クレオパトラの鼻
鼻といえば、美容整形であるとかを抜きにせよ、まず第一にクレオパトラを思い浮かべる方も多いのではないでしょうか。そしてその際には、同時にパスカルの『パンセ』におけるかの有名な件、「クレオパトラの鼻。それがもっと低かったなら、地球の表情はすっかりかわっていただろう」という一節が頭に浮かんだに違いありません。しかしこれが、クレオパトラの鼻がもっと低かったなら――すなわちその美貌が損なわれていたらば、クレオパトラ7世はカエサルやアントニウスと結ばれることなく、プトレマイオス朝や古代ローマの歴史も大きく変化していた、という意味であるのかといえば、おそらくそうではないと考えられています。
クレオパトラは中身美人?
近年、クレオパトラはそこまで美人ではなかった、といった内容の研究が発表されることがありますが、それはなぜかといえば、クレオパトラのイメージは完璧な美人として確立されているからです。しかし誰しもがそういったイメージを持っていたのかといえばそういうわけではなく、クレオパトラの時代から1世紀ほどのちに活躍したプルタルコスは、その美貌は決して比類なきものではなかったと評しており、クレオパトラが男性を魅了したのであれば、その魅力はむしろ内面に拠る部分が大きかったのではないかと考えられるわけです。

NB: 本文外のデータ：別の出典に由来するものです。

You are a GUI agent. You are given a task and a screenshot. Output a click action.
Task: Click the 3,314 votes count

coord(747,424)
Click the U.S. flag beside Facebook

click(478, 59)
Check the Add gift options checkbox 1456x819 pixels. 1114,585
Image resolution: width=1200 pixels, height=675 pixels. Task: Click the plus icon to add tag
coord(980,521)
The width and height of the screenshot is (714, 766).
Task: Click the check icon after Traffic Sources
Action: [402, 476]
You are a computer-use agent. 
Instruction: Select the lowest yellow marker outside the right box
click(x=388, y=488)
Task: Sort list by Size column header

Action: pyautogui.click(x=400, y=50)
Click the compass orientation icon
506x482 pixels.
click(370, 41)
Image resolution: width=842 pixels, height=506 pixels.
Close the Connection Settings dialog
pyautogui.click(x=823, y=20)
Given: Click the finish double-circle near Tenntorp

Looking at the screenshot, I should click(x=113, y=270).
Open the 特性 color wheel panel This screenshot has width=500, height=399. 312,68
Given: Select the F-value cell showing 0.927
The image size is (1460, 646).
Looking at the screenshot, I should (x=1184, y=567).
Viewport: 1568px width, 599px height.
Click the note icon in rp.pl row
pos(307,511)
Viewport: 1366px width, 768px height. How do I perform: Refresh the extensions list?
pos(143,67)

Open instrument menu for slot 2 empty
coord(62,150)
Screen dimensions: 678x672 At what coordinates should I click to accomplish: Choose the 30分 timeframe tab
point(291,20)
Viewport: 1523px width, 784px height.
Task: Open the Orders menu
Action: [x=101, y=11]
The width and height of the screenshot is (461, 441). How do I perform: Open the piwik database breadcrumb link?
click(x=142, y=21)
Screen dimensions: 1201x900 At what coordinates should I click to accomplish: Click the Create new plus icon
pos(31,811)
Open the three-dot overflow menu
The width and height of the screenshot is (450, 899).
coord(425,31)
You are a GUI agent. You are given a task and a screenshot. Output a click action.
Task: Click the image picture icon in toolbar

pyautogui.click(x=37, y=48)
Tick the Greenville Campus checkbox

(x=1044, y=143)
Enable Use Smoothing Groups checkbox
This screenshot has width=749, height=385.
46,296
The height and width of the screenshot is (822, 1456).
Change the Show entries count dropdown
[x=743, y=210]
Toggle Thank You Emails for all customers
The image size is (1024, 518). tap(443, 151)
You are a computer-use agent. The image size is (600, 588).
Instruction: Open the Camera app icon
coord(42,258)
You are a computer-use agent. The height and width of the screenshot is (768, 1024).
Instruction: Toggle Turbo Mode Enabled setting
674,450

パスカルがクレオパトラを美人としてイメージしていたことは間違いありませんが、しかしパスカルが強く主張したかった部分は、ほんの少しのことから、大きな流れも変わっていってしまうということであり、それは言ってしまえば、ホームランを打った後のイチローを指して、「イチローが右腕の肘を触れていたらホームランは生まれなかった(いつもイチローはバッターボックスに入ると、正面に伸ばした右腕上腕部を左手で触れます)」といった意味合いの言葉であったのではないでしょうか。そういった意味では、パスカルが引き合いに出す部位も鼻である必要はなかったわけですが、反対に言えば、そこで鼻というキーワードが出てくるということは、人間にとって鼻というパーツは、やはり良くも悪くも重要度の高いもので、美容整形の歴史が鼻から始まっていることも、どこか偶然では済ませられないものがあるように感じてしまいます。